Yuriy Melashenko

Personal information
- Full name: Yuriy Mykhaylovych Melashenko
- Date of birth: 21 April 1970 (age 54)
- Place of birth: Chernihiv, Ukrainian SSR, USSR
- Height: 1.84 m (6 ft 0 in)
- Position(s): Goalkeeper

Youth career
- SDYuShOR Desna

Senior career*
- Years: Team / Apps / (Gls)
- 1987–1993: Desna Chernihiv / 114 / (0)
- 1994–1995: Kryvbas Kryvyi Rih / 2 / (0)
- 1994–1995: Desna Chernihiv / 5 / (0)
- 1995–1999: Bukovyna Chernivtsi / 107 / (0)
- 1999–2002: Desna Chernihiv / 104 / (0)
- 2002–2003: Spartak Ivano-Frankivsk / 15 / (0)
- 2002–2003: Sokil Zolochiv / 2 / (0)
- 2002–2003: Kalush / 0 / (0)
- 2003: Navbahor Namangan / 2 / (0)

Managerial career
- 2010-2013: Yunist Chernihiv

= Yuriy Melashenko =

Soviet footballer and Ukrainian coach

Yuriy Mykhaylovych Melashenko (Юрій Михайлович Мелашенко) is a Soviet and Ukrainian retired football player who played as a goalkeeper.

==Career==
As a 17-year-old student, Melashenko became a Desna Chernihiv player, the main club of the city of Chernihiv, where was born. He played there for three season and in 1988, he took part of the Soviet Second League. In the 1991 season, he became the main goalkeeper.

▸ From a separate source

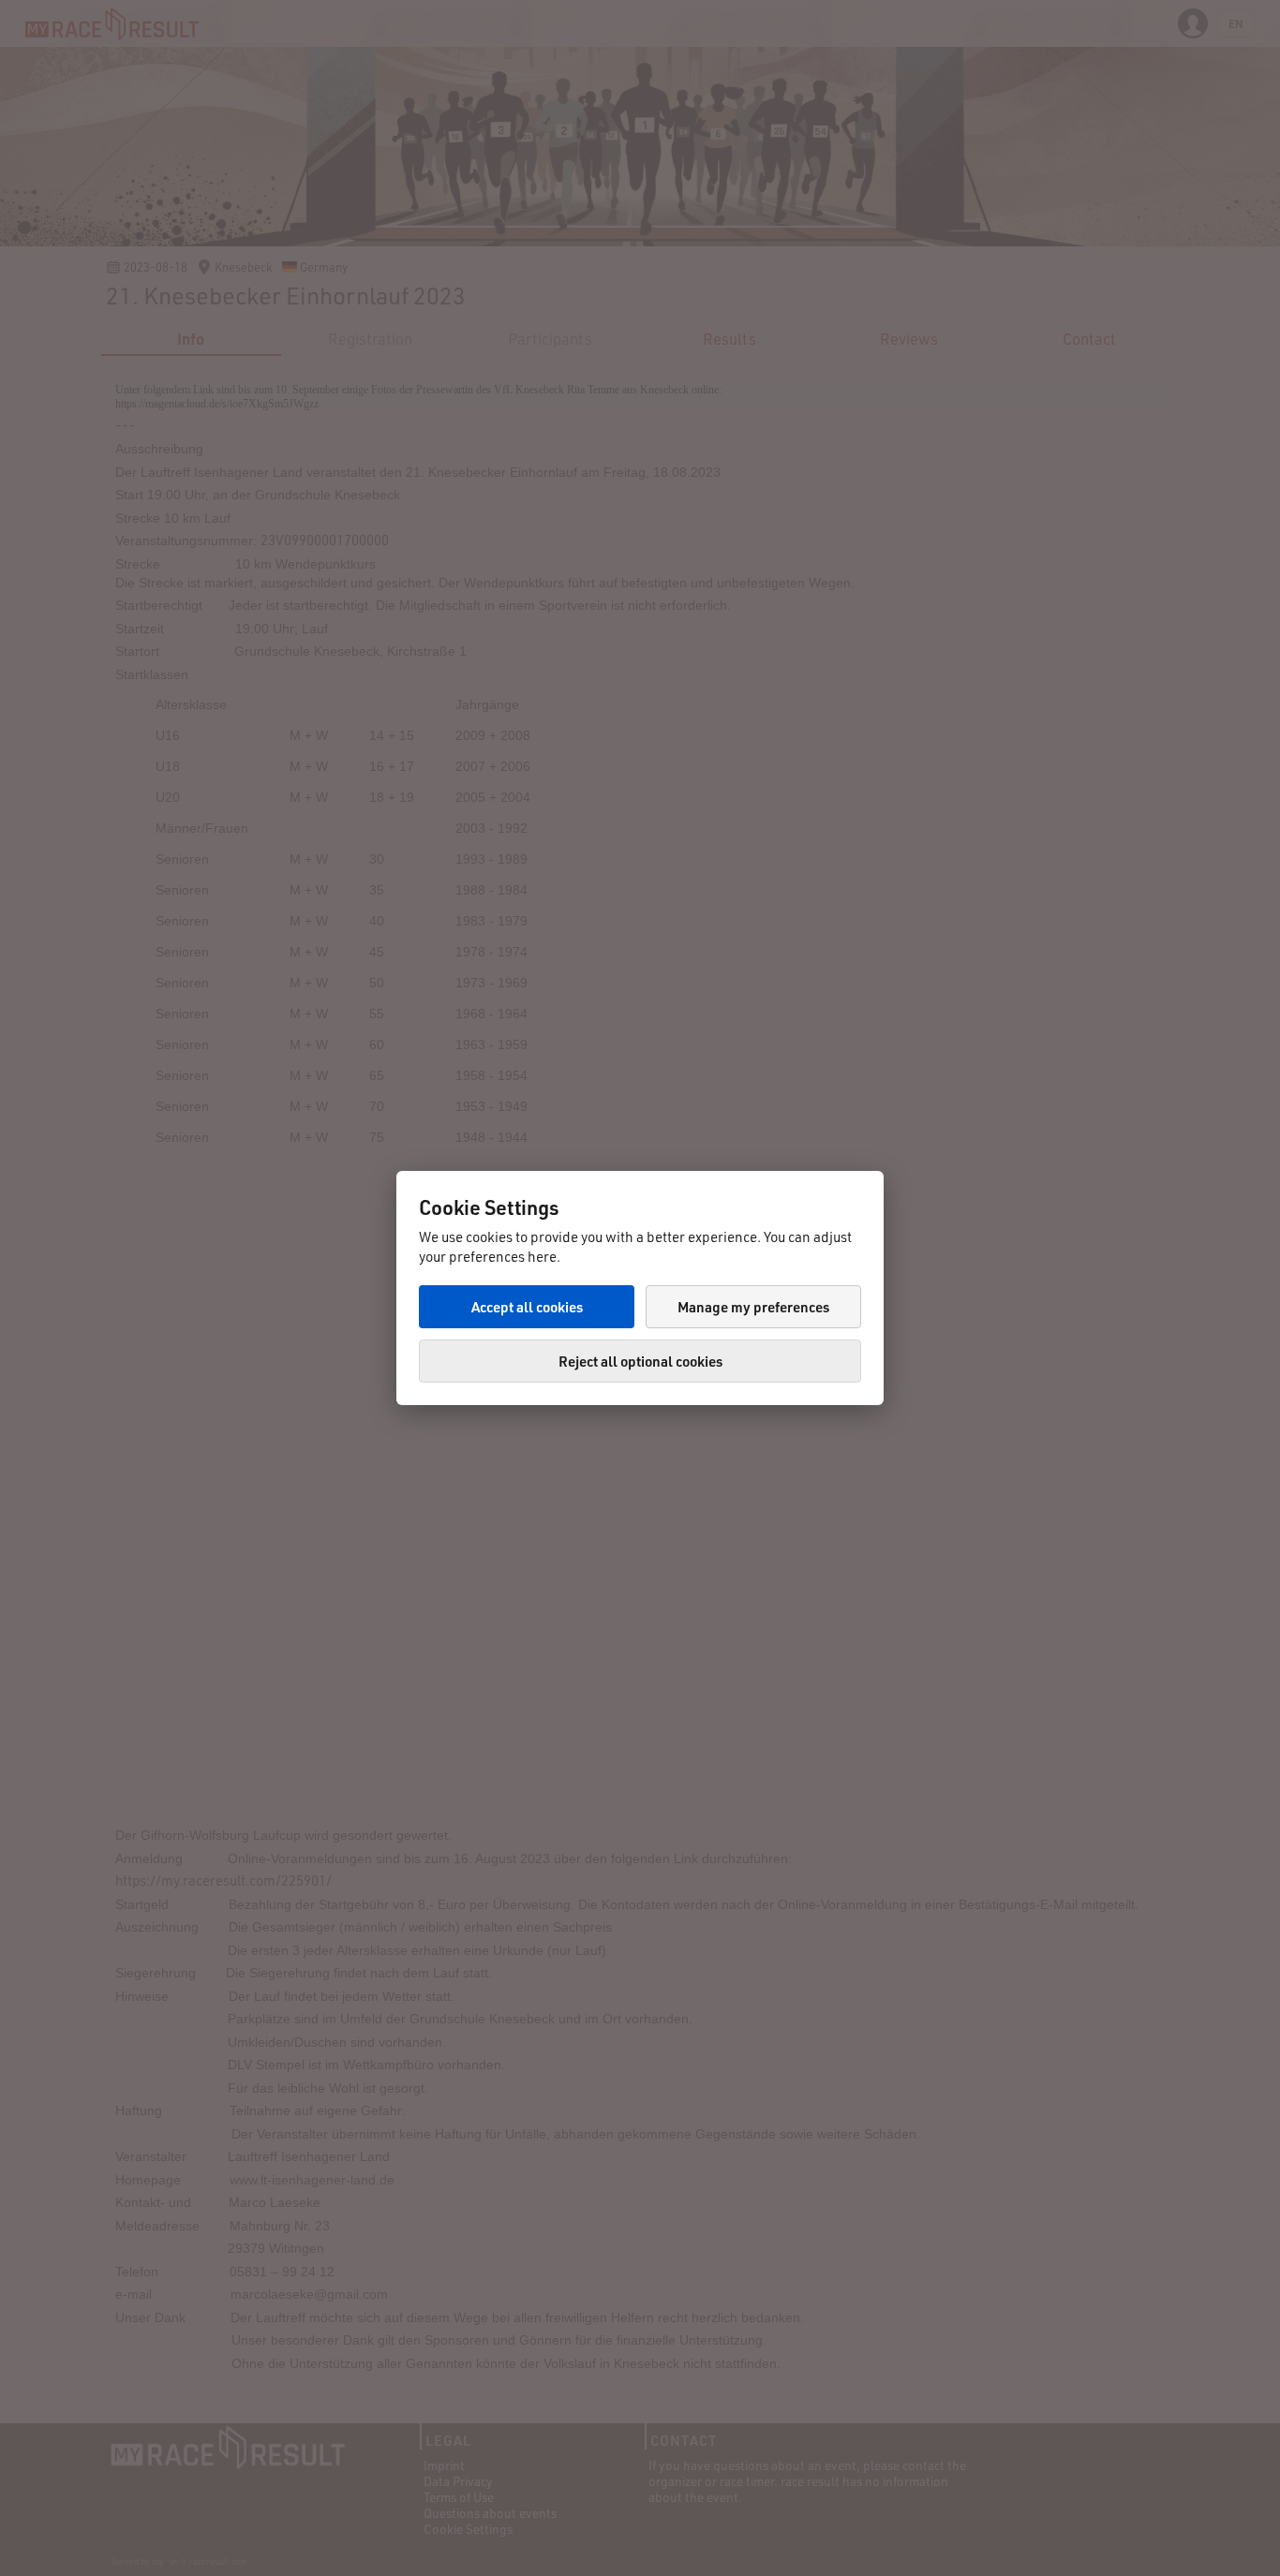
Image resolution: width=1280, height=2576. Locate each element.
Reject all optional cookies (640, 1361)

In 1994, he played 2 matches with FC Kryvbas Kryvyi Rih in Vyshcha Liha in the season 1994–95. From 1995 until 1999, he played for Bukovyna Chernivtsi. For 4 seasons he played on the field in 113 matches, becoming the medalist of the Ukrainian First League.

In 1999, he turned to Desna Chernihiv, where he played for 3 seasons. In total for Desna Chernihiv he played 203 matches (194 - in the championships of the USSR and Ukraine and 9 - in the Ukrainian Cup).

In the season 2002–03, he played in the Ukrainian First League for Spartak Ivano-Frankivsk and Sokil Zolochiv. In 2003 he moved to Navbahor Namangan an Uzbek football club based in Namangan, which he got 3rd place in the championship in Uzbekistan.

==After Retirement==
After the completion of the football career, he started his career as coach. In 2015, having cheated the team of the Chernihiv Collegium No. 11 at the Leather Ball tournament, where the team took 2nd place. From 2010 until 2013, he was a coach at the Yunist Chernihiv.

==Personal life==
His son Serhiy Melashenko is a football player, goalkeeper that played for the club Desna Chernihiv.